Market drivers and catalysts

  • Equities: US chips led, Europe was mixed, Asia rallied in Japan and Korea while China and Hong Kong were closed.
  • Volatility: VIX falls, geopolitical relief, hawkish Fed, institutional hedging
  • Digital Assets: Bitcoin below $63k, ETH near $1.7k, ETF put hedging, mixed institutional positioning
  • Commodities: Oil rebounds on US-Iran talks postponement; Gold remains on the defensive
  • Fixed Income: US treasury reaction to FOMC meeting holds, as market eyes August or September FOMC hike.
  • Currencies: USD surge extends post-FOMC. USDJPY to multi-year highs with no intervention threat yet in evidence.
  • Macro: US Juneteenth holiday – markets closed

Macro

  • US-Iran Deal: While shipping has begun returning to the Strait of Hormuz, easing global energy supply concerns and lifting risk sentiment across assets, the ink has barely dried on the MOU before the first challenge emerged. US Vice President Vance has delayed his planned trip to Switzerland for talks with Iran that were intended to mark the start of nuclear negotiations. Allegedly, the move follows Iran's cancellation of the same meeting and the proposed 60-day negotiation period with the US after Israel reportedly refused to withdraw from Lebanon and halt attacks, a move Tehran claims violates the MOU's first clause.
  • Philadelphia Fed Manufacturing: The June Philly Fed general business conditions index rose to 10.3, above the prior month's -0.4 and slightly ahead of the 10.0 consensus. New orders surged to 27.3 from -1.7, though the prices paid component climbed to 53.2 from 47.9, reinforcing inflation concerns.
  • Bank of England: The MPC voted 7-2 to hold rates at 3.75%, with two dissenters favouring a 25bp hike to 4.00%. The BoE noted the recent fall in oil prices was "encouraging" on inflation. UK unemployment came in at 4.9% for the three months to April, below the 5.0% consensus.
  • Swiss National Bank: The SNB held rates unchanged. Switzerland's Federal Expert Group revised its 2026 GDP growth forecast down to 0.9% from 1.0%, citing higher energy price headwinds.
  • Greater Manchester mayor Andy Burnham won a decisive victory for the ruling Labour party in a by-election that delivers him a seat in the UK parliament and with it a pathway to challenge Prime Minister Keir Starmer for his job. Burnham's victory is seen as a significant challenge to Starmer's leadership, with Burnham having made clear his designs on the prime minister's job and calling the win a "final chance to change" for the Labour party.

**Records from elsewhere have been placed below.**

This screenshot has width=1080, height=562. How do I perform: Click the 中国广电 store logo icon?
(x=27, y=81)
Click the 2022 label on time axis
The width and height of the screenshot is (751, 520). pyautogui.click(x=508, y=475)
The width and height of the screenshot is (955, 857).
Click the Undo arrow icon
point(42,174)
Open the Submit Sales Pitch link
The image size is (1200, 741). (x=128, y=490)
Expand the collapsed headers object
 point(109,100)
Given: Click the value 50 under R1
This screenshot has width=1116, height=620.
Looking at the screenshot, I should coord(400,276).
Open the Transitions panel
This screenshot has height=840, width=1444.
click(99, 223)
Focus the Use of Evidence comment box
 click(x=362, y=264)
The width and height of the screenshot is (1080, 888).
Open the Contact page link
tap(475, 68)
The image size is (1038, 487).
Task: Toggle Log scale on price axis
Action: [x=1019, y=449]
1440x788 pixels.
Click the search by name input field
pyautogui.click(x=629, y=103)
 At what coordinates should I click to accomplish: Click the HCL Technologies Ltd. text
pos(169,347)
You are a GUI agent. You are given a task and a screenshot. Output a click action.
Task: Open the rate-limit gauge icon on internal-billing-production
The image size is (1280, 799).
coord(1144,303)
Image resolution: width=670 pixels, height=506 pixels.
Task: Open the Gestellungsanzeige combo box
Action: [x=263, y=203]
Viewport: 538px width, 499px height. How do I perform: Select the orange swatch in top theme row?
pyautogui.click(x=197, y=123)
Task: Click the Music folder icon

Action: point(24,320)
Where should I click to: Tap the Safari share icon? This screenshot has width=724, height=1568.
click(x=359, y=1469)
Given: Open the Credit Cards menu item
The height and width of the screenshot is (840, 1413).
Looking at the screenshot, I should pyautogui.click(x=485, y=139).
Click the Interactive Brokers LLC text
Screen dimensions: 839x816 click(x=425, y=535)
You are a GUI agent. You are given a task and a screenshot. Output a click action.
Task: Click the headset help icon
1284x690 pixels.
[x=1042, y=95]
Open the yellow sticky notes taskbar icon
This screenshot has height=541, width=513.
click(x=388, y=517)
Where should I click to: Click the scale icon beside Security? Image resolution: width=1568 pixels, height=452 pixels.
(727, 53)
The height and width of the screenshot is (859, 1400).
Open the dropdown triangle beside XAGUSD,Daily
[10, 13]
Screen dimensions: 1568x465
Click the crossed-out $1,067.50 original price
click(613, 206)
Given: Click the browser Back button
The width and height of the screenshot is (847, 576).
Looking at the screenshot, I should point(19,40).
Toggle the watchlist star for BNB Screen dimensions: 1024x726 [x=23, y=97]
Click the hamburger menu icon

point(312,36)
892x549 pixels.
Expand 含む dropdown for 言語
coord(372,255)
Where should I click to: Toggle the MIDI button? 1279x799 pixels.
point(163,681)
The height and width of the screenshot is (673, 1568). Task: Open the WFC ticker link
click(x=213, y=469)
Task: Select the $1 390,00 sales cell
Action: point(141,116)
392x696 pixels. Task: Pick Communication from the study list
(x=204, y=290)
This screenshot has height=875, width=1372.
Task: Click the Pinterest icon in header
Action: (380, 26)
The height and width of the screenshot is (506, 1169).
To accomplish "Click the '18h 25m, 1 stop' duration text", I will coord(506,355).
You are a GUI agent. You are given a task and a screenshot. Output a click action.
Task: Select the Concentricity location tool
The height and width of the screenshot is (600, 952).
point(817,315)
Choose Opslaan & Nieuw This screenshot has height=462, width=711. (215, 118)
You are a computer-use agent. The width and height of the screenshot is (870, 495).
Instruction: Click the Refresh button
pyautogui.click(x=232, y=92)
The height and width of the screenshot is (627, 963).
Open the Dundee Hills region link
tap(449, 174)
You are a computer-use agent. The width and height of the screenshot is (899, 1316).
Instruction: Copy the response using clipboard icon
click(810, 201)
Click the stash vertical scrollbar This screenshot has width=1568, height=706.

Macro calendar highlights (times in GMT)

  • 0600 – UK May Public Sector Net Borrowing
  • 0600 – UK May Retail Sales

Juneteenth US holiday: US cash equity and bond markets are closed with futures trading have moderated trading hours.

Earnings events

Next week

  • Monday: Alimentation Couche-Tard
  • Tuesday: FedEx, Carnival Corporation
  • Wednesday: Micron
  • Thursday: H&M Hennes & Mauritz, Darden Restaurants

For all macro, earnings, and dividend events check Saxo’s calendar.


Equities

  • USA: The S&P 500 rose 1.1% to 7,500.58 on Thursday, the Nasdaq 100 jumped 2.5%, and the Dow added 0.1%, as chipmakers powered the rebound. The Philadelphia Semiconductor Index surged 6.4% to a record high after Intel jumped 10.6% on a US chip-making partnership with Apple, while Nvidia gained 3.0% and Micron hit a record on AI memory strength. Accenture fell 18.0% after cutting the top end of its revenue outlook, and Kroger lost 8.4% after weaker profit guidance.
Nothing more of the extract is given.